The sentence was announced by United States Attorney for the District of Maryland Rod J. Rosenstein and Special Agent in Charge William Winter of U.S. Immigration and Customs Enforcement’s (ICE) Homeland Security Investigations (HSI).
According to his plea agreement, Kelley ran a business named "Optical Solutions and More" that sold night vision and other military-style items, primarily over eBay. Kelley entered into distributor agreements with night vision manufacturers in which he acknowledged that he was aware of restrictions known as the International Traffic in Arms Regulations (ITAR) which prohibited the unlicensed export of U.S. munitions list items, including the export of night vision devices using Generations 2 and newer technology.
After entering into these agreements, Kelley discussed circumventing ITAR restrictions with foreign customers who responded to his internet listings. Between May 2011 and February 2012, Kelley made approximately 60 shipments containing
ITAR-restricted weapons parts and night vision devices destined for customers in 24 countries, including Argentina, Australia, Russia, the Philippines, United Kingdom and Japan.

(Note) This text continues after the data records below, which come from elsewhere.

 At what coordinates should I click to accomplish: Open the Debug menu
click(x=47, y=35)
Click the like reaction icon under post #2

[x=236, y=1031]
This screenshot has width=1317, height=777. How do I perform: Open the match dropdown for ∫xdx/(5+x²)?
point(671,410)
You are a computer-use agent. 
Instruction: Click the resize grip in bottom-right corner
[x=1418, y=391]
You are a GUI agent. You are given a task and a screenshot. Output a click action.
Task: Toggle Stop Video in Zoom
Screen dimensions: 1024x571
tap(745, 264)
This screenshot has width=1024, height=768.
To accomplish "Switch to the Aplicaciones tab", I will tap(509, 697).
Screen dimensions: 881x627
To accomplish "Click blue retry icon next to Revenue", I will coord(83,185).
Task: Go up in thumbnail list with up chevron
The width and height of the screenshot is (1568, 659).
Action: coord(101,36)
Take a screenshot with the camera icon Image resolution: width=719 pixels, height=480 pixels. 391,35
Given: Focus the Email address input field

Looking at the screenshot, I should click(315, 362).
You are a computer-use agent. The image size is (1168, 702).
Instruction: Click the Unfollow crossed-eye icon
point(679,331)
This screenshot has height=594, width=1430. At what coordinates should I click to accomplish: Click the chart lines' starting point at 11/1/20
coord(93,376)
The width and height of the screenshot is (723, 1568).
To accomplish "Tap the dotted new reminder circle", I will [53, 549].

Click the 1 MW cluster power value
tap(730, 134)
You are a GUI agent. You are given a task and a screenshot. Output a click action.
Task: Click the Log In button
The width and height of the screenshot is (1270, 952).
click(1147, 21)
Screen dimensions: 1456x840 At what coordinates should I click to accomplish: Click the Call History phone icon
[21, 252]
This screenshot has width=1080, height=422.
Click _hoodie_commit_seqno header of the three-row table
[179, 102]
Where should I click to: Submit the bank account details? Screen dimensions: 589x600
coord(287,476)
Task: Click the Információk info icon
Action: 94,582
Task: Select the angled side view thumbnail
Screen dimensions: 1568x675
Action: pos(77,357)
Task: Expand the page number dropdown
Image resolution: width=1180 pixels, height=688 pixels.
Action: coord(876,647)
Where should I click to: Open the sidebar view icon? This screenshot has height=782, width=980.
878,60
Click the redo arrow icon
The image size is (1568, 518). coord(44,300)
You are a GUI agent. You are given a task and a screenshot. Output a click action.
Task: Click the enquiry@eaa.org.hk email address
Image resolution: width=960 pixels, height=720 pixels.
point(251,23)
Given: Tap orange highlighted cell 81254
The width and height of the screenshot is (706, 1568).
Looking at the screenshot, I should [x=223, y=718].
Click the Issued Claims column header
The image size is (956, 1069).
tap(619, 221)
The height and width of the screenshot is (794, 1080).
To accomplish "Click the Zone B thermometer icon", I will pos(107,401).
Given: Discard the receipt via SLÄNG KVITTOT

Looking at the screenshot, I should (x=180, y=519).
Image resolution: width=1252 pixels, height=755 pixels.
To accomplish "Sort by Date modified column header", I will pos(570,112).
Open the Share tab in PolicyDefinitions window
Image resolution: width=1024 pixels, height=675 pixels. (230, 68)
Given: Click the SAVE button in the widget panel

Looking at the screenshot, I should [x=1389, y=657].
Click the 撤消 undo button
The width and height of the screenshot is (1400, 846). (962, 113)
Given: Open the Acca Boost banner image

To disguise the ITAR violations, Kelley variously labeled these shipments as "toys," "toy blocks," "spotting scope," and "monocular parts." In exchange for these shipments, Kelley collected over $140,000 in 150 separate PayPal transactions.
In September 201l, an undercover HSI agent located in Baltimore posed as a buyer from New Zealand and contacted Kelley to ask if Kelley would export an ATN Generation 4 Monocular Night Vision Device. Kelley acknowledged in an email that such an export violated ITAR and demanded additional payment for risking prosecution. On October 24, 2011, Kelley exported the device, which is designated as a defense article on the U.S. munitions list, to New Zealand, without first obtaining a license from the State Department.
United States Attorney Rod J. Rosenstein praised ICE Baltimore for its work in the investigation and thanked Assistant U.S. Attorney Adam K. Ake, who prosecuted the case.